[Items from a data source]
━━━━━━

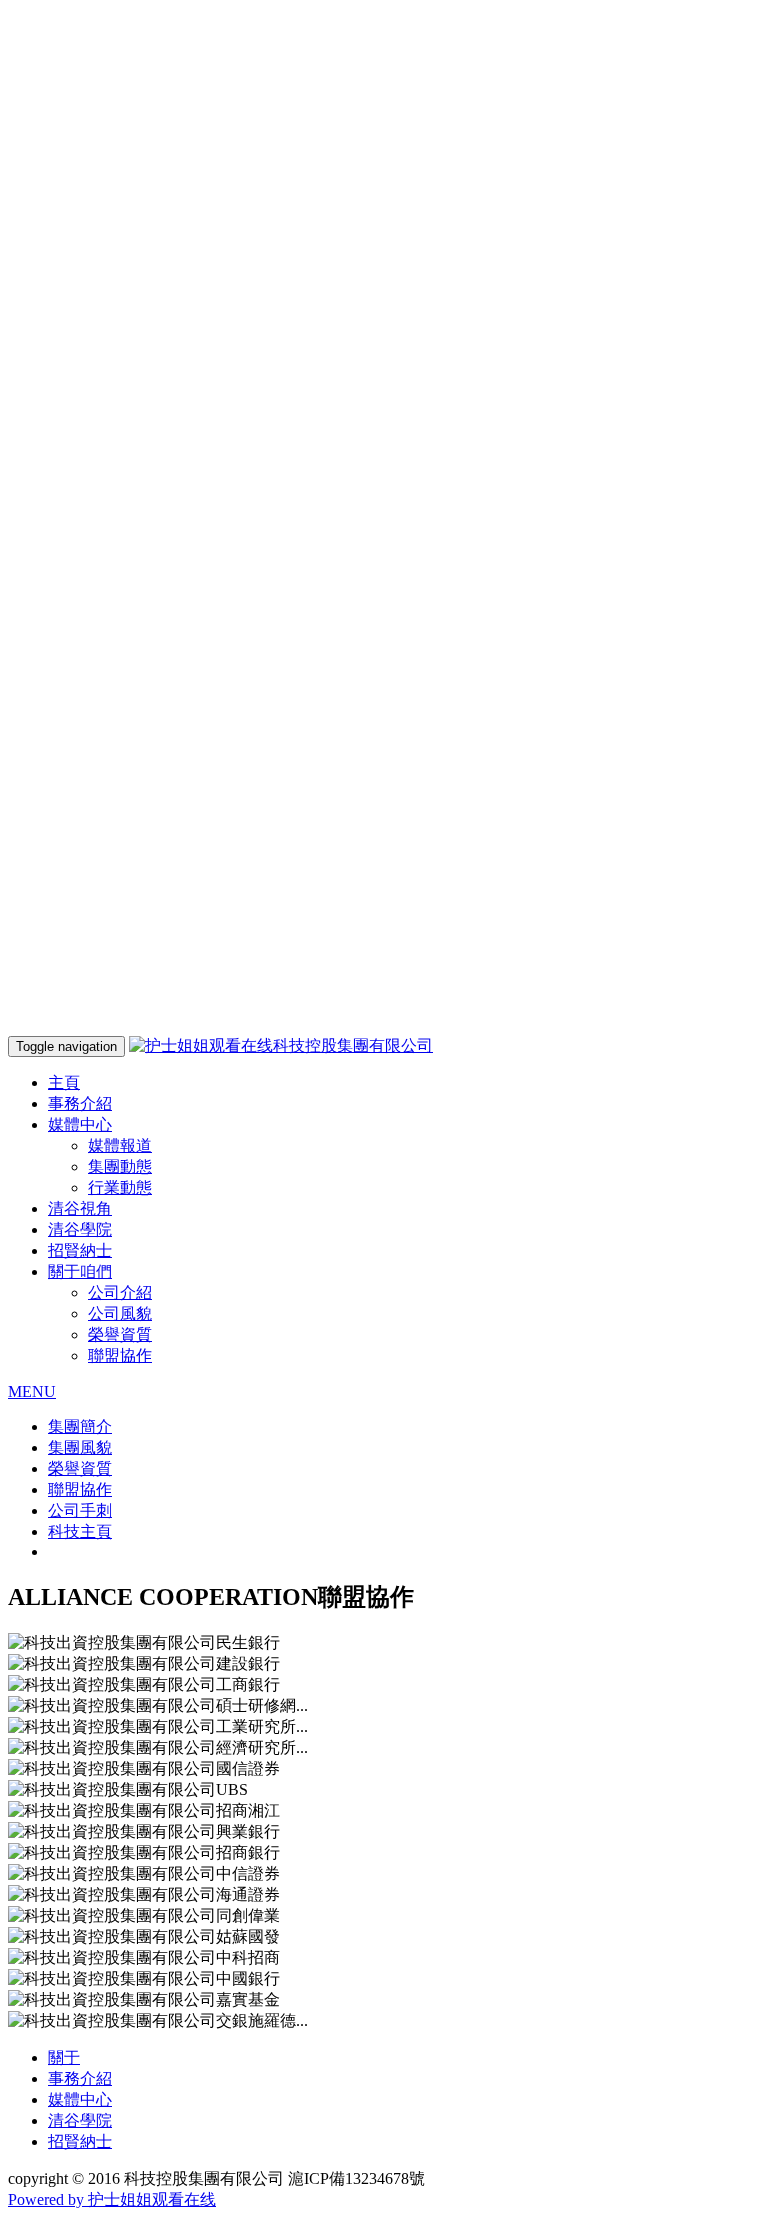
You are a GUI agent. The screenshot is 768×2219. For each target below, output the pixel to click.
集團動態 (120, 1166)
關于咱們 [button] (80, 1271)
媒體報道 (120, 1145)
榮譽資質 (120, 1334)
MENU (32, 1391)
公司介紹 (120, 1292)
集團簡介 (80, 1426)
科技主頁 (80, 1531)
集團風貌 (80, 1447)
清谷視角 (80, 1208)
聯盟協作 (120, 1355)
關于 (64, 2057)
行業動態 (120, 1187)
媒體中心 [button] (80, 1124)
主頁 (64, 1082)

━━━━━━

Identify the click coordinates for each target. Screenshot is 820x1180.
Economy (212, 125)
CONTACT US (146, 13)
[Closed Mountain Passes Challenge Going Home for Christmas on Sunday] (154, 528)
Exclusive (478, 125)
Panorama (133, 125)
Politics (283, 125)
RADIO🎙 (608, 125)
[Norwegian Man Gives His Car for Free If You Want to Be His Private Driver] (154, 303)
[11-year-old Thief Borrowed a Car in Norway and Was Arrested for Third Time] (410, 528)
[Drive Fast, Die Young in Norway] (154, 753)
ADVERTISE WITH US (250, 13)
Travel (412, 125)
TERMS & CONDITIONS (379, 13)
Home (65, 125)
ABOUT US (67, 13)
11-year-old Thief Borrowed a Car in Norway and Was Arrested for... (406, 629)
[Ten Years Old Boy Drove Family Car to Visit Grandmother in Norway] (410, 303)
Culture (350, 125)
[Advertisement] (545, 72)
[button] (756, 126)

━━━━━━

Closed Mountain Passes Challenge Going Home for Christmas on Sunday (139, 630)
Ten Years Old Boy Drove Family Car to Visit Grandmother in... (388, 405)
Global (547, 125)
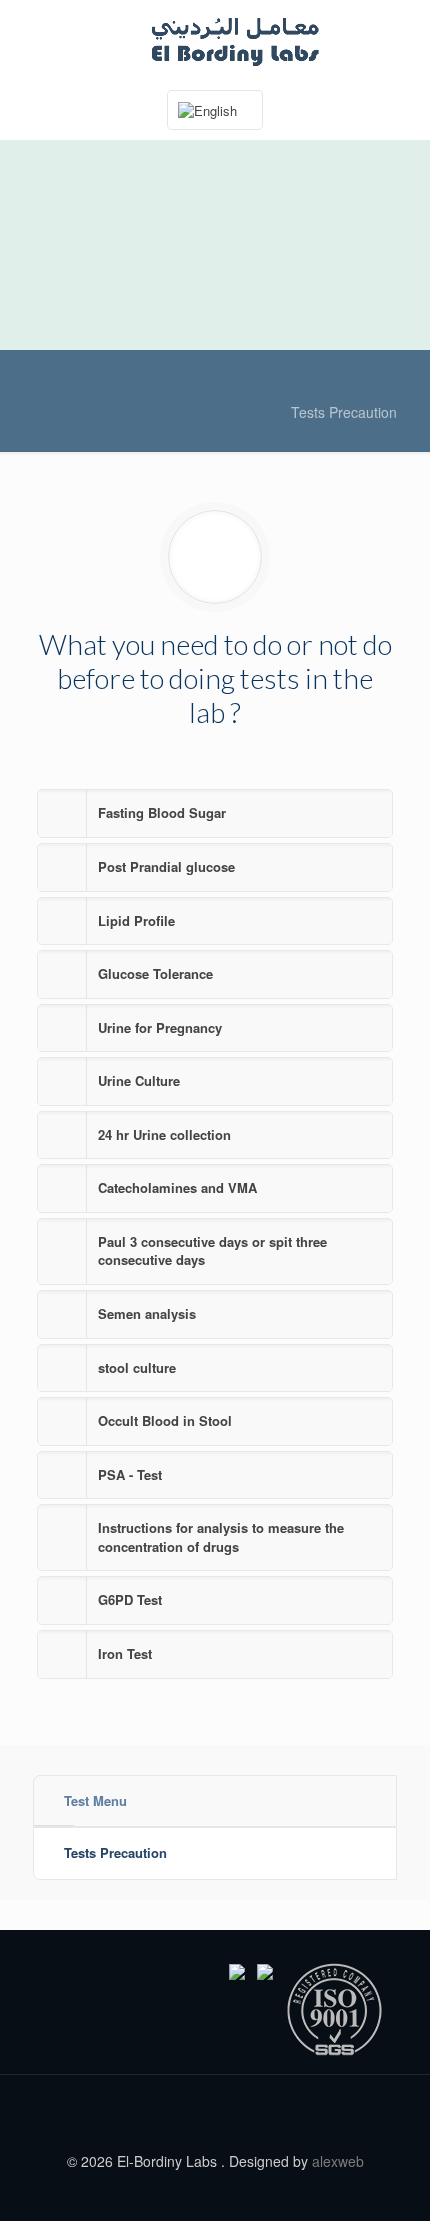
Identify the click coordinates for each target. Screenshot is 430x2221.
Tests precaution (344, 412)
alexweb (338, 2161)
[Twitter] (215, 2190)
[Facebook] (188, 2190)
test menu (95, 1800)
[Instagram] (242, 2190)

━━━━━━

> Work request
From the records above, pull out each line that has "Years".

> Answer to the exercise
[Ten Years Old Boy Drove Family Car to Visit Grandmother in Norway] (410, 303)
Ten Years Old Boy Drove Family Car to Visit Grandmother in... (388, 405)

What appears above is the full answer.